In the suit, filed on Tuesday against the Tri City County Area Schools district, the parent alleges the school is censoring students who try to express support for former President Donald Trump or opposition to Mr Biden.
The legal action, brought with the support of the speech advocacy group Foundation for Individual Rights and Expression (FIRE), argues the students shouldn’t be punished, so they “remain free to use their Constitutional rights at school, not just learn about them.”
Multiple times in 2022, according to the suit, the children at Tri County Middle School were asked to remove their “Let’s Go Brandon” clothes, which they complied with, fearing they would get in trouble.

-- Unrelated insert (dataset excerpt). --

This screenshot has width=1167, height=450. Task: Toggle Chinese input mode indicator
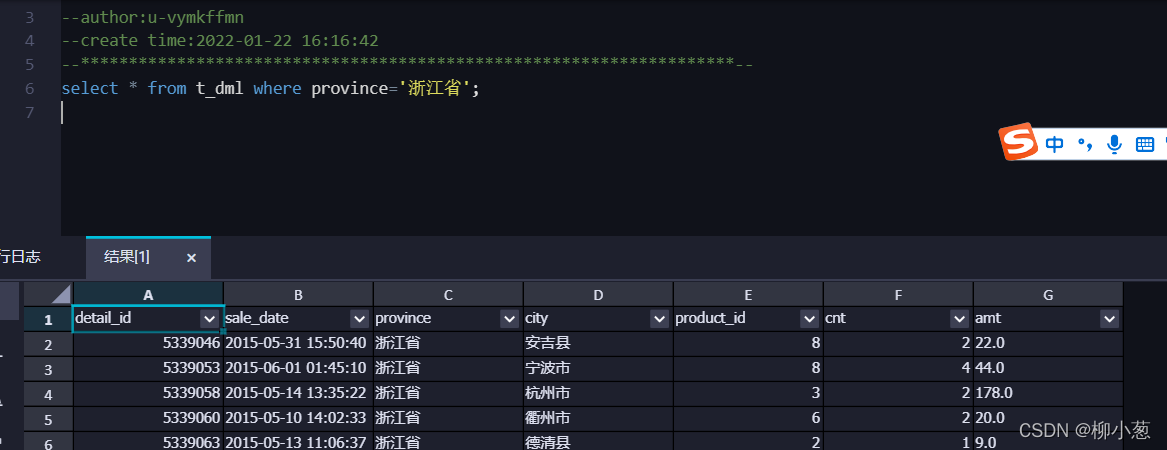1055,144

“Schools can stop kids from dropping F-bombs in class and that’s entirely appropriate,” Conor Fitzpatrick of FIRE told The New York Times, “but these kids didn’t do that.”
The school’s dress code forbids “attire with messages or illustrations that are lewd, indecent, vulgar, or profane.”
The First Amendment case, if it goes forward, will turn on whether the slogan is itself profane, or just referencing something that is.
The “Let’s Go Brandon” meme began in 2021, when a reporter at a NASCAR race misheard a crowd chanting “f*** Joe Biden” as “Let’s go Brandon,” what she thought was a reference to driver Brandon Brown, who had just won a race at the Talladega Superspeedway.
The slogan quickly became popular on the right, emblazoned on t-shirts and hats at political rallies, and at the centre of various workplace controversies.
In 2021, Southwest Airlines announced it would investigate a pilot who used the phrase on an airliner’s PA system while addressing passengers.
Last year, the Tri City County Area Schools district released a statement saying, “‘Let’s Go Brandon’ is transparent code for using profanity against the President,” the Times reports.
Political speech is a touchy subject in public schools under the law, where a school’s unique custodial rights to dictate a safe and effective learning environment run up against students’ rights to protest.
In the 1969 Supreme Court case Tinker v Des Moines, the high court famously wrote that, “It can hardly be argued that either students or teachers shed their constitutional rights to freedom of speech or expression at the schoolhouse gate,” in a ruling overturning the suspension of a group of students who wore black armbands in protest of the Vietnam war.